SafeWAVE project extended until June 2024

EU-backed SafeWAVE project, short for Streamlining the Assessment of Environmental Effects of Wave Energy, has been prolonged until June 2024.

The decision to extend the project was revealed on March 20, stating it will enable SafeWave to make more progress in utilizing the abundant marine renewable energy resources of the Atlantic seaboard.

WaveScan Metocean Buoy at BiMEP (Courtesy of BiMEP)

The project works to improve knowledge of the environmental effects and risks of wave energy through the collection, processing, analysis, and sharing of environmental data around devices operating at sea and modeling of cumulative impacts of future larger-scale deployments.

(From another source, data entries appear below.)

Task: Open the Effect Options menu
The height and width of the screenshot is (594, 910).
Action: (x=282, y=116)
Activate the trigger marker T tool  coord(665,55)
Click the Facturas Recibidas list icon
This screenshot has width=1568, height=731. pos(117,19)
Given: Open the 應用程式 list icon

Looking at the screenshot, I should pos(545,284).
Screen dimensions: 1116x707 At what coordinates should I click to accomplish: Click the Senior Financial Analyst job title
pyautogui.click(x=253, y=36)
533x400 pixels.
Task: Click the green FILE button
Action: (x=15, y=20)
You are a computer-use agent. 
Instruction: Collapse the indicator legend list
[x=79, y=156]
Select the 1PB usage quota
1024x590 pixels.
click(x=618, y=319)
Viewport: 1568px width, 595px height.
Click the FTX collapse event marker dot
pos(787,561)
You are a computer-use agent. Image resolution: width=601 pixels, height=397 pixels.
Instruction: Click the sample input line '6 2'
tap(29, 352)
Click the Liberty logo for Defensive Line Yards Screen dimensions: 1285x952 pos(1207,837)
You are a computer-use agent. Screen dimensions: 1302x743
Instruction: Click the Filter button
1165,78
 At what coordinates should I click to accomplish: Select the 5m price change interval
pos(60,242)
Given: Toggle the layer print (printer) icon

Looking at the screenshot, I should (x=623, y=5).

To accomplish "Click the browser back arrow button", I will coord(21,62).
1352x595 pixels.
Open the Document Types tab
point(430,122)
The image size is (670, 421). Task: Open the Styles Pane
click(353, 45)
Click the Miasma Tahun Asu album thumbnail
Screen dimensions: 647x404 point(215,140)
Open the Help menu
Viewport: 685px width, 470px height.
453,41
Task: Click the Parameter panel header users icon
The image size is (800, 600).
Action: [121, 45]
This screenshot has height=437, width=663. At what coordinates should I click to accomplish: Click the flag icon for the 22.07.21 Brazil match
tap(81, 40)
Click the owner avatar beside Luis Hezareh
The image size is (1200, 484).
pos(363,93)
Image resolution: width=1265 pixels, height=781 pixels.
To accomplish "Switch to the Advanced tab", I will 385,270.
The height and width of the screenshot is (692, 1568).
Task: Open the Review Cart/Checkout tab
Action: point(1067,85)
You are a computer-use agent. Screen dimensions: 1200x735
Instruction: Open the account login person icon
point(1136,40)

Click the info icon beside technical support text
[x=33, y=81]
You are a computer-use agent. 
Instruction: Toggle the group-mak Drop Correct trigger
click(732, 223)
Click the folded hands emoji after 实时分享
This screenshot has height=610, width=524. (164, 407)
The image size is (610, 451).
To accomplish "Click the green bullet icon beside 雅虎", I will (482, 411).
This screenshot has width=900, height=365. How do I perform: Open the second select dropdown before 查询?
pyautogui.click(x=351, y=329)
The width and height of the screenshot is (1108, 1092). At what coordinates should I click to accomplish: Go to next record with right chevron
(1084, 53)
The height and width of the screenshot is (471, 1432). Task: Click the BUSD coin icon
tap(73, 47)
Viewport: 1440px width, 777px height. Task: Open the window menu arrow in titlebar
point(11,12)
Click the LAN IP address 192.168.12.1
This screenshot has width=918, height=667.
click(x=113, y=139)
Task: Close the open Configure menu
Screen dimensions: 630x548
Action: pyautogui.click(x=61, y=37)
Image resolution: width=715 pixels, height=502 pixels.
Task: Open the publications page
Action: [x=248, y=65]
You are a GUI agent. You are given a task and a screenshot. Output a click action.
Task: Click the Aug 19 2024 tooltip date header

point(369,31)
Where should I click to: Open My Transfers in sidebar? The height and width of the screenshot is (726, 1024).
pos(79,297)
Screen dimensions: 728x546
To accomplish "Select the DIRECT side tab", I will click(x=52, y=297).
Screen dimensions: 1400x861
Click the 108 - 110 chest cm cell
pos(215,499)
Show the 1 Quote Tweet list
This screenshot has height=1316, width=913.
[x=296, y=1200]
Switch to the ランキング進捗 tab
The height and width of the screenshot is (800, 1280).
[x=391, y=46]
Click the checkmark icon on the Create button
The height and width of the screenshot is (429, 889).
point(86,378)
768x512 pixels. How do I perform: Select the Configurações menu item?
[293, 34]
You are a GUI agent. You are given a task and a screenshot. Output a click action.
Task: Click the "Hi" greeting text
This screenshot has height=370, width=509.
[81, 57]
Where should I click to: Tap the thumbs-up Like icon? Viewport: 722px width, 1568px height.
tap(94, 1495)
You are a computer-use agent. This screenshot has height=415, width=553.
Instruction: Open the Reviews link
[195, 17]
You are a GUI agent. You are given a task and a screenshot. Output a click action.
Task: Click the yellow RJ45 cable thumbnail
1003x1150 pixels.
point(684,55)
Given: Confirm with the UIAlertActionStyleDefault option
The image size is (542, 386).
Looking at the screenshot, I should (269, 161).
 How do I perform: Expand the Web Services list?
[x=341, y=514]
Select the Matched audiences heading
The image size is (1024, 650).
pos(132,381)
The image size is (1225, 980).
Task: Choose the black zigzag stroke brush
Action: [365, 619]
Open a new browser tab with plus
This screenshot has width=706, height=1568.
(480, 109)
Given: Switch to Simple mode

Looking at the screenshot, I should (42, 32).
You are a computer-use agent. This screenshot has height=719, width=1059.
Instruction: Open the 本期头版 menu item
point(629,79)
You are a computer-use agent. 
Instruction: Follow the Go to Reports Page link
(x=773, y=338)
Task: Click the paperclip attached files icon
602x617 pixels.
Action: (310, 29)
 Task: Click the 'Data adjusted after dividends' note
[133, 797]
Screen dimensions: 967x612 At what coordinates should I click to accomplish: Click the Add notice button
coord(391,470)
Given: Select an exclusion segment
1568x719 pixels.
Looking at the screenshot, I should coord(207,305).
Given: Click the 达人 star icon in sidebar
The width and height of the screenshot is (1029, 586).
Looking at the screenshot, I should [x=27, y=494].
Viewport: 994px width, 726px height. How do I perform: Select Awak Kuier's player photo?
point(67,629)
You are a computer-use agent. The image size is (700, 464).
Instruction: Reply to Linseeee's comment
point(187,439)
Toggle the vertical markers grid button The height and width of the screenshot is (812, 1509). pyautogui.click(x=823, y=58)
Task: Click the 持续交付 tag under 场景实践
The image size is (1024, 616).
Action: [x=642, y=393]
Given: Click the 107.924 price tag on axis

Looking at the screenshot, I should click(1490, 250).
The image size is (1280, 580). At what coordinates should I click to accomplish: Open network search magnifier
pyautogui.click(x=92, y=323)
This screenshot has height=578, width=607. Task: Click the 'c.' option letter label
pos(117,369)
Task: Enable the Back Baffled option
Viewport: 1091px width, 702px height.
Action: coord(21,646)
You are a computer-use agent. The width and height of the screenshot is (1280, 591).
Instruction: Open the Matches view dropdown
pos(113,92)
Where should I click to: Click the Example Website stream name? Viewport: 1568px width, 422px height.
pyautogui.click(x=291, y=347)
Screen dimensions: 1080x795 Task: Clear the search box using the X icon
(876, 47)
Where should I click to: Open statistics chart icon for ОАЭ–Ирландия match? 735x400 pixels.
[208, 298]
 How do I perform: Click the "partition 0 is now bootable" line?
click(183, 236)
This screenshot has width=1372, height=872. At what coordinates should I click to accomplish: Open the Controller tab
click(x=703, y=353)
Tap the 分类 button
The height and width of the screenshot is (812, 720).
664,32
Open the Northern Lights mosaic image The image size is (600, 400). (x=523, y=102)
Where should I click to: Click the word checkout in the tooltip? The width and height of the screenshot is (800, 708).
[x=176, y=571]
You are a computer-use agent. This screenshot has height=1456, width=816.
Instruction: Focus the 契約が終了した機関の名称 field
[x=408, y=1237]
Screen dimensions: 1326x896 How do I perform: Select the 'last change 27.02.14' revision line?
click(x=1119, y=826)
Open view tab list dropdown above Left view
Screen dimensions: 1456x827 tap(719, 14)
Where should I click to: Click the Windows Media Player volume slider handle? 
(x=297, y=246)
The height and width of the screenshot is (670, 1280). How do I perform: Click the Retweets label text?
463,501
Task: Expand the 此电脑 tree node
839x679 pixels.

The project consortium, led by AZTI, includes a multidisciplinary team of partners bringing together technology device developers (BiMEP, Wello, CorPower Ocean, and GEPS Techno), consultants, and researchers (WavEC, CTN, AZTI, RTSYS, UCC, and Ecole Centrale) and data managers (Hidromod).

The SafeWAVE project builds on the results of the WESE project completed in 2021. Its final aim is to develop a ‘Public Education and Engagement Strategy’ collaboratively with coastal communities in France, Ireland, Portugal, and Spain, and demonstrate a framework for education and public engagement for marine renewable energies.

Launched in February 2021, the project started collecting environmental data around GEPS Techno’s wave and solar energy hybrid WAVEGEM at the SEM-REV test site in France in July 2021.